VoIP architecture in K8s

Durring intial VoIP servers deployement we faced with issues related to NAT technology used in most Kubernetes deloyments. Here is:

• you cannot dynamically publish UDP ports for RTP streams, this may lead to one-way calls;
• if you use UDP transport for call signalling, then you may faiced issue when before pod is published on port 5060 the orchestration software temporally open port 5060 on host network and inbound UDP packets will create record in conntrackd table. Later when pod is started then UDP flows already present in the conntrackd table cannot reach pod and continues reaching host network;
• for cloud deployments like AWS present different network segments where NAT rules applied by the cloud provider, as example for publishing server in the ineternet, and then no NAT rules applied, as example direct connect links.
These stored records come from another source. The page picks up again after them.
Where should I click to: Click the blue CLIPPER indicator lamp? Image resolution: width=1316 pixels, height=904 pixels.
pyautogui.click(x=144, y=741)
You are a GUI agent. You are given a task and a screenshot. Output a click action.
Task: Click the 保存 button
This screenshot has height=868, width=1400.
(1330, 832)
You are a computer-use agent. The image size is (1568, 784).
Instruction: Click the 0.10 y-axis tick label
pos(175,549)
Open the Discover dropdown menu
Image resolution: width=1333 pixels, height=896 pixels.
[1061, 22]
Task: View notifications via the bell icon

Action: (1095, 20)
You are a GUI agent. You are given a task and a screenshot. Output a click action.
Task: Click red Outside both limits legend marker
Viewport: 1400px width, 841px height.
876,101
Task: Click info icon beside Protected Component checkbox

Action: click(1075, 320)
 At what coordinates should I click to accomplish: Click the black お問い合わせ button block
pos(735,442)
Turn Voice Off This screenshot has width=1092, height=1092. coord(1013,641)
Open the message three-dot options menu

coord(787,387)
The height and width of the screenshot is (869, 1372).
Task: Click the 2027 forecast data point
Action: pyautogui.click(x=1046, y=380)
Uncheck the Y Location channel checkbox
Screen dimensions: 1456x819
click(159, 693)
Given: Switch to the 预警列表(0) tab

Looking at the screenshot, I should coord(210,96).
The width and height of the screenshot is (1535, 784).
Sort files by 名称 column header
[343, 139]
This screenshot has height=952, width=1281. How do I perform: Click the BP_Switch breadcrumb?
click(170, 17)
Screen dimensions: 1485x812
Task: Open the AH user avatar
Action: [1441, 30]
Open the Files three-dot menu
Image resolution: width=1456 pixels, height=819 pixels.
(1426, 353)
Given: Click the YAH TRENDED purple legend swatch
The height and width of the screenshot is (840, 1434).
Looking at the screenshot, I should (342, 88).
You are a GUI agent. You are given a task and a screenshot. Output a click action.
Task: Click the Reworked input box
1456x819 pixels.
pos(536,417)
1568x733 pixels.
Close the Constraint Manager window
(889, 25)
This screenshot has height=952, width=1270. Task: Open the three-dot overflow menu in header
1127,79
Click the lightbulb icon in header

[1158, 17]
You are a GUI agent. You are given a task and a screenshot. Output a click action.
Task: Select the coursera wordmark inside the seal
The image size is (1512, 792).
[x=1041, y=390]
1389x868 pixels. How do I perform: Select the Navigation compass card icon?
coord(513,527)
In this case you need to deploy VoIP servers two times, first time for network segment where cloud NAT rules applied, and second time for segment where no cloud NAT rules applied. As result, you need to double ammount of VoIP servers and use multi-nic K8s solutions like Multus CNI.

To solve this issues we make decision do not use NAT for VoIP application deployment in the K8s. To get this we:

• deploy Internet facing servers on host network;
• use IPv6 for internal needs and for network segments where NAT is applied, if this possible;
• for network segments where no NAT rules applied and deploy RTP strams proxy software like RTPengine.

This allow use same approach used for